Comment from: John [Member] Email
Hi Julia, I have two questions. First, what about the guilt the child will feel if they sign and cannot keep their commitment? Every kid I brought home had a large helping of thinking they were bad and unworthy. Making and then failing to keep such a huge commitment would load a heap of guilt and self doubt wouldn't it? If the statistics are right, 'normal' kids frequently would fail this test. Wouldn't it be more appropriate to make a commitment to 'try' to remain chaste to the best of their ablity?

The second question is why does this only apply to daughters? It does take two to tango. Having raised only boys, I can say that teenage boys and chaste are not an automatic fit. John
PermalinkPermalink 09/03/07 @ 18:16
Comment from: Julia Fuller [Member] Email · http://special-needs.adoptionblogs.com/
Hi John, I was thinking as I wrote it that you could also ask your sons, but what would you give them instead of a promise ring?
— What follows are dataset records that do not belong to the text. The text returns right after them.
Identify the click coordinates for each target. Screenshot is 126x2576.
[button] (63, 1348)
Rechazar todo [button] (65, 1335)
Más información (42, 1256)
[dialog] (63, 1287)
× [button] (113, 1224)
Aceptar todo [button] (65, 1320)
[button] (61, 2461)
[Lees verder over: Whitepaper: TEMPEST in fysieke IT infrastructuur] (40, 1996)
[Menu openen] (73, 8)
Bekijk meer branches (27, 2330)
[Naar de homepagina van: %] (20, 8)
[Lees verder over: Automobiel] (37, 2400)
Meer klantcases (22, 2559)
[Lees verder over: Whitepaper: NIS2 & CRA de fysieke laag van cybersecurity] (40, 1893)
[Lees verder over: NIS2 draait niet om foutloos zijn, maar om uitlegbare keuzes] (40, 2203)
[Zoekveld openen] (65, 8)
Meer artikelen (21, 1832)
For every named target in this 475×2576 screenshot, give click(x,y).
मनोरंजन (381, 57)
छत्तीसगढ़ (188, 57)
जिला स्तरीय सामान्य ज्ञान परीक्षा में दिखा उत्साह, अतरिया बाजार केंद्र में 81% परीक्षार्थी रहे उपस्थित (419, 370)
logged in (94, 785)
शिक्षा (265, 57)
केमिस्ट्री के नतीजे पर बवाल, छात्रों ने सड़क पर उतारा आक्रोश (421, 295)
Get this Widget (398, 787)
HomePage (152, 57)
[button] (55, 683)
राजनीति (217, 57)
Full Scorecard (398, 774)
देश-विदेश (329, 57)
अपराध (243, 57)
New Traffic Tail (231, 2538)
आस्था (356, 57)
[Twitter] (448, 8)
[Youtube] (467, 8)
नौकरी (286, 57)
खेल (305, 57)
I prefer setting the standard high, so a failure might look like a kiss, instead of something else. A might, or I'll try isn't really a commitment.
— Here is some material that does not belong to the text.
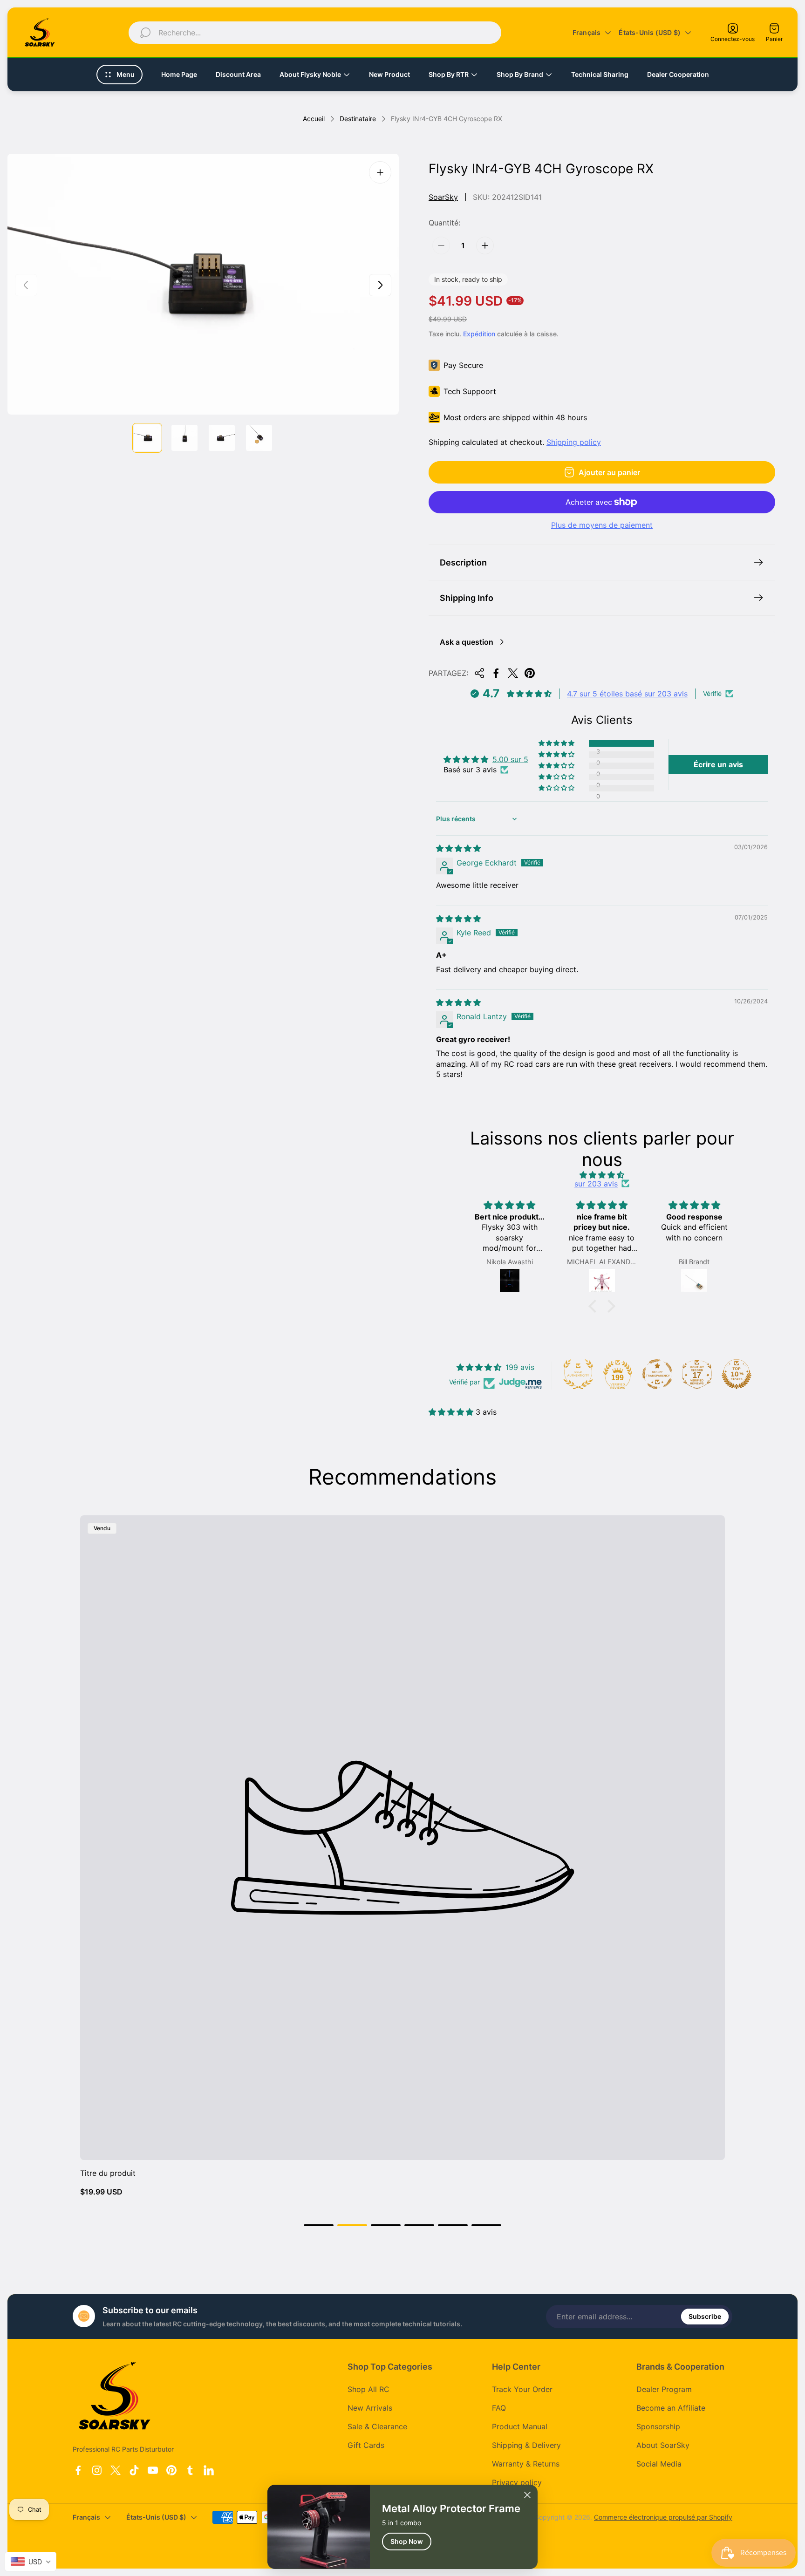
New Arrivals (370, 2407)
They can also agree if they've already stepped over the line, but don't want to do it again.
The F.D. that just turned 18 and went back to mom didn't want to sign one. She had no intention of stopping her activity. That was her choice.
I don't force the decision on them, it is theirs to make. Hopefully, a mind set made in advance will work. If nothing else, it may delay the inevitable with some of our older adopted children, until after they graduate:-)
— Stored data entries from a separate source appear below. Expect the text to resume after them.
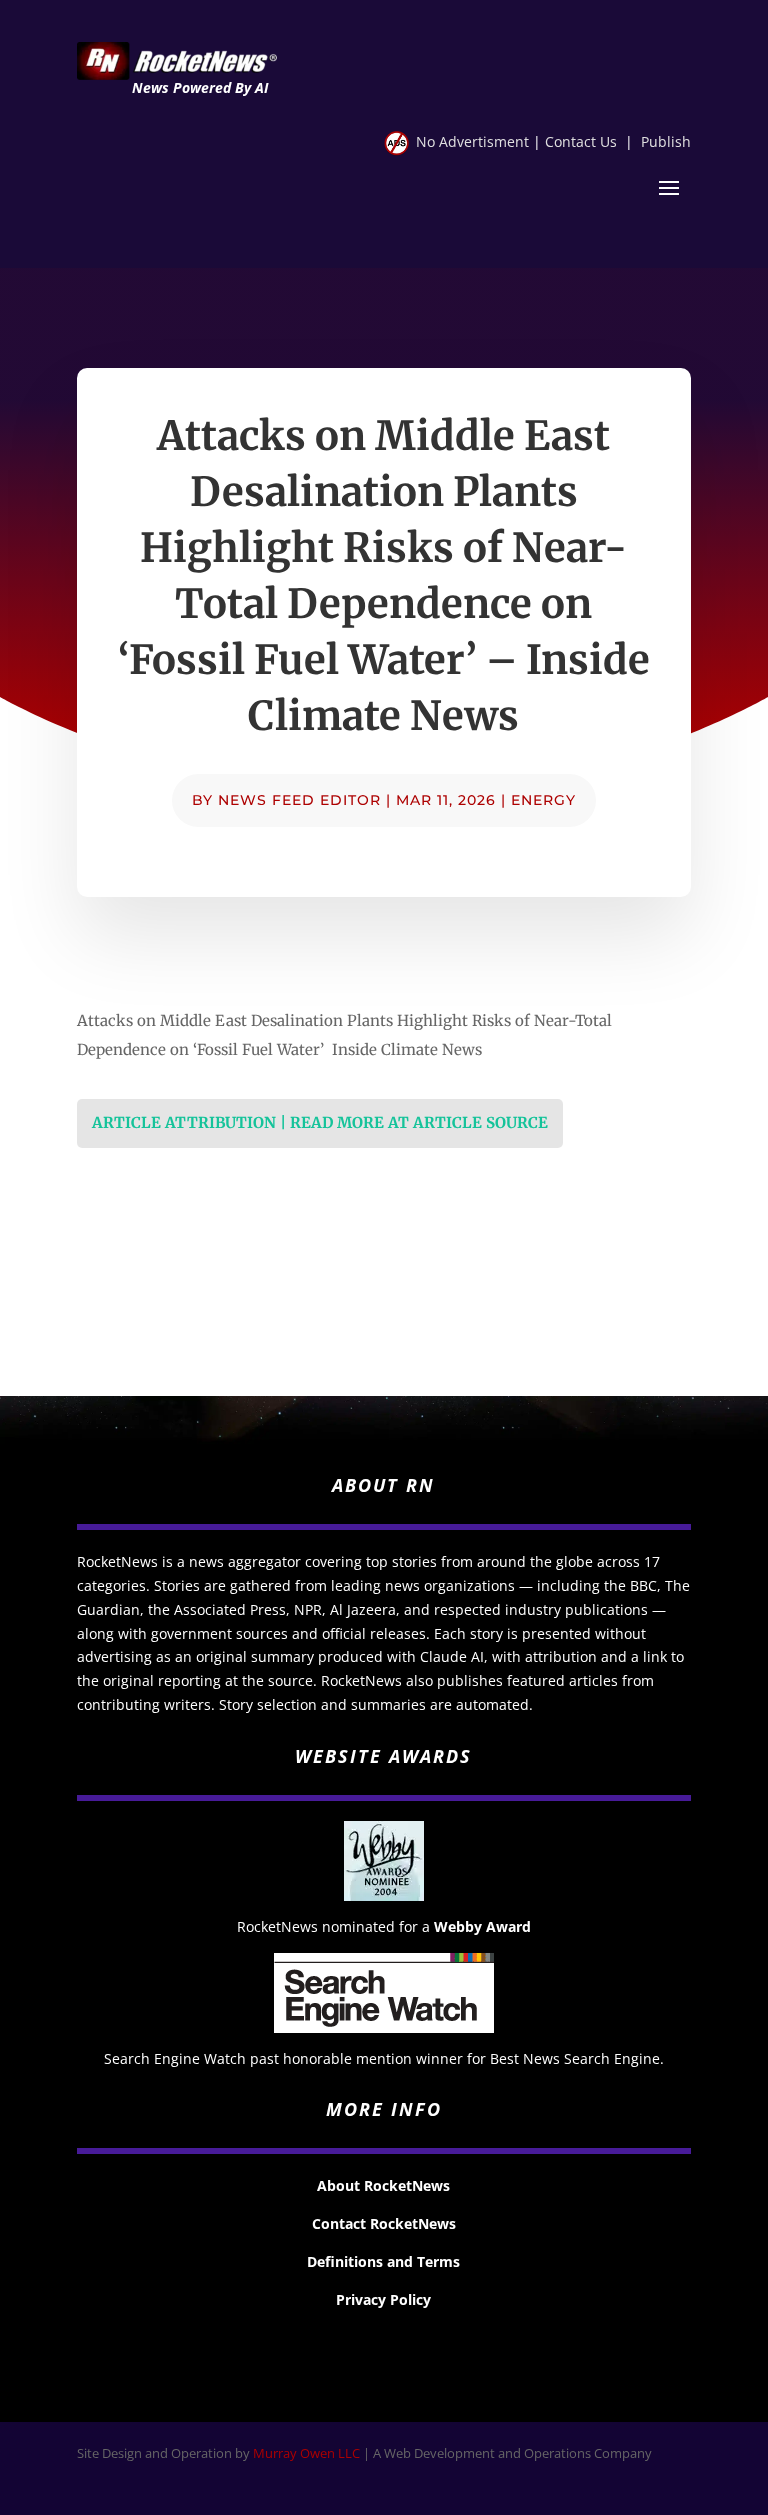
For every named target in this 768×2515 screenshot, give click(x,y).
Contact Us (581, 141)
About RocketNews (383, 2185)
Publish (666, 141)
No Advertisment (472, 141)
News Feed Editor (299, 800)
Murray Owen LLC (306, 2453)
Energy (543, 800)
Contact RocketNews (384, 2223)
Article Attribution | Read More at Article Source (320, 1122)
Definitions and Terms (383, 2261)
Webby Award (482, 1926)
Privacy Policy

PermalinkPermalink 09/03/07 @ 18:55
Comment from: Sunbonnet Sue [Member] Email
We've had each of our children sign a purity contract around age 12ish, one girl and three boys so far. One boy left to go, he turns 11 in November, so his time is near. We do not give them anything like a ring, just an open discussion of the issues. At this point, our children have all remained chaste. What seems to have the biggest impact on them is the part where the emotional impact of physical intimacy is discussed. They can all somehow identify the need to have an exclusive bond and attachment to their one life partner. Religious and disease issues are important, but more abstract. The closest we had was our boy who graduated high school in May. He has a serious girl, he's really sweet on her. They wanted prom night to be special, and were afraid they would lose control. He spoke to his Dad and me about it. We set up some safety plans for the kids, but also told him it was fine with us if he wanted to marry this girl. They had a great evening, and made good choices. whew!
PermalinkPermalink 09/03/07 @ 19:17
Comment from: Julia Fuller [Member] Email · http://special-needs.adoptionblogs.com/
Keep up the Great Job Sunbonnet Sue! Sounds like you are raising some responsible children who know how to communicate.